* WHAT THIS TASK INVOLVES *
Do these three statements agree with the newspaper excerpts about Cow Horn mountain? Answer yes or no for each, and quote the words of the excerpts that decide it.
1. Fourteen men were kept on for work on the Little Cow Horn trail.
2. Service employees built the lookout house at the forest warehouse in Eugene.
3. The ranger station nearest to Cow Horn mountain was at Big Fall Creek.

* DOCUMENT *
September 6, 1919: "Some men have been retained for trail work, which will now be rushed. Fourteen on the Little Cow Horn trail. The Little Cow Horn Trail work is considered most important, as it is intended to make Cow Horn mountain, in the northwest corner of the forest, a lookout station next year." (The Eugene Daily Guard)
July 28, 1920: "H.E. Vincent, deputy supervisor for the Cascade national forest, went to Fall Creek yesterday to investigate Clark's Butte and Little Cowhorn mountain, to attend to the making of a 'seen' map of the area which can be seen from the lookouts there. This map will enable the supervisors to know how much land each lookout can see, and it will aid in finding and locating fires." (Morning Register)
May 18, 1921: "N.F. Macduff, supervisor of the Cascade National forest, who returned yesterday morning from up the Willamette, says he made a trip over the new trail from the Big Fall Creek ranger station to the top of Little Cow Horn mountain which has been designated as a lookout station. He says there is a grand view from the top of the mountain, points on the McKenzie river over the divide and many points around Eugene being visible from the eminence. A telephone line is being built to the top of the mountain for use of the lookouts this summer." (Morning Register)
June 5, 1921: "Little Cow Horn has been added to the list of lookout stations this year and there will be 12 all told. A trail and telephone line were completed to the top of Little Cow Horn this week." (The Morning Oregonian)
April 18, 1922: "C. A. Logan of Fall Creek, lookout on Clarke Butte and Little Cowhorn mountain for the past several years is in Eugene to take the examination for Cascade lookout to be held today." (Morning Register)
March 7, 1923: "H.E. Vincent, assistant supervisor, and C.B. McFarland, ranger in the Cascade national forest, are getting out the last of the lumber for the lookout house to be built on top of Cowhorn mountain." (Morning Register)
March 13, 1923: "Five thousand feet of lumber, material for 23 windows, several thousand shingles and the necessary nails and other materials used in the construction of a forest service lookout house soon will be carried on horseback ten miles to the top of Cow Horn mountain above Fall creek. Two truck loads of the material have been taken from the forest warehouse in Eugene, where the house was fashioned by the employes of the service and the work of transporting it over mountain trails to the summit of Cow Horn will start at once or as soon as the snow goes off, according to officials in the office of the Cascade national forest. Cow Horn mountain is the highest point in the Cascades in that section of the forest and commands a view of a vast area of timber. All summer long a lookout employed by the government will be stationed to watch for fires and by means of a telephone line the nearest ranger station, located at Reserve, will be notified at a moment's notice." (Morning Register)

* LISTED RECORDS *

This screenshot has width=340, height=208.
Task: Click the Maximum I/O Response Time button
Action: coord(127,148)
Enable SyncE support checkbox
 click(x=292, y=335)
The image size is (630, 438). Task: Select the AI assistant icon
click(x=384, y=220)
* * *
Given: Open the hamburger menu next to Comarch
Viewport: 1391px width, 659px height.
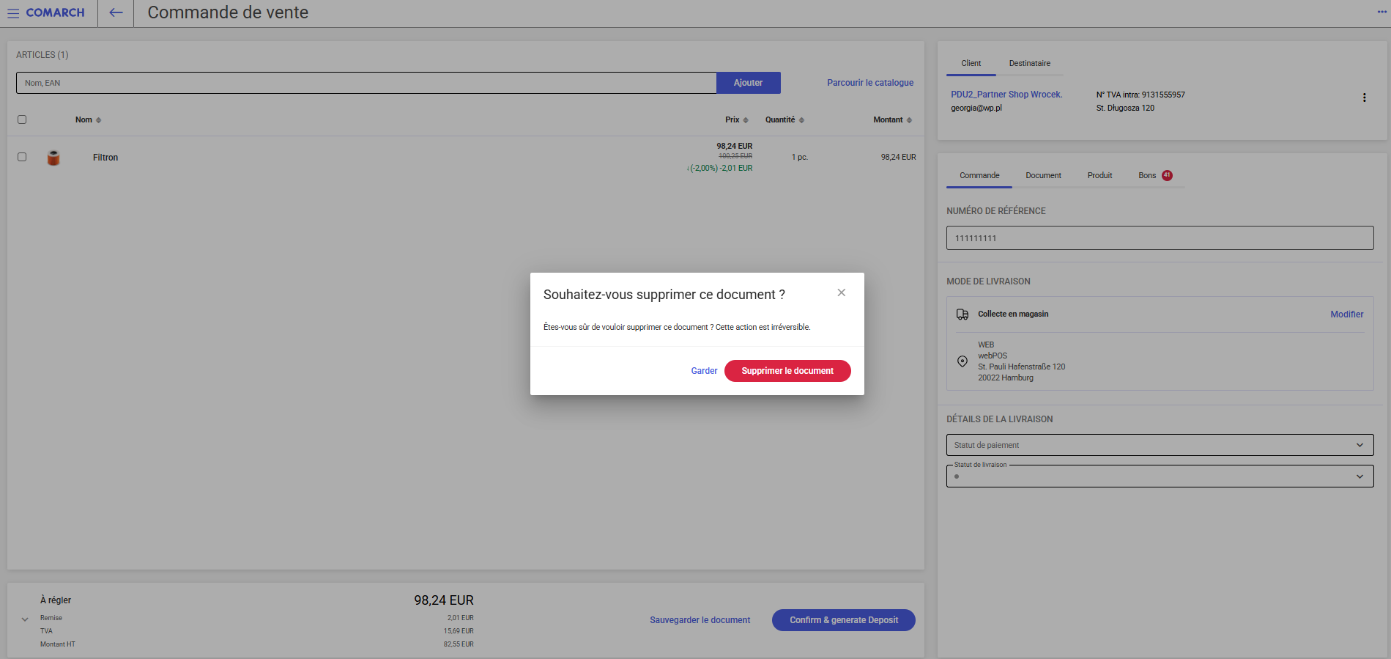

* WRITTEN REPLY *
1. Yes: "Fourteen on the Little Cow Horn trail."
2. Yes: "the forest warehouse in Eugene, where the house was fashioned by the employes of the service"
3. No: "the nearest ranger station, located at Reserve"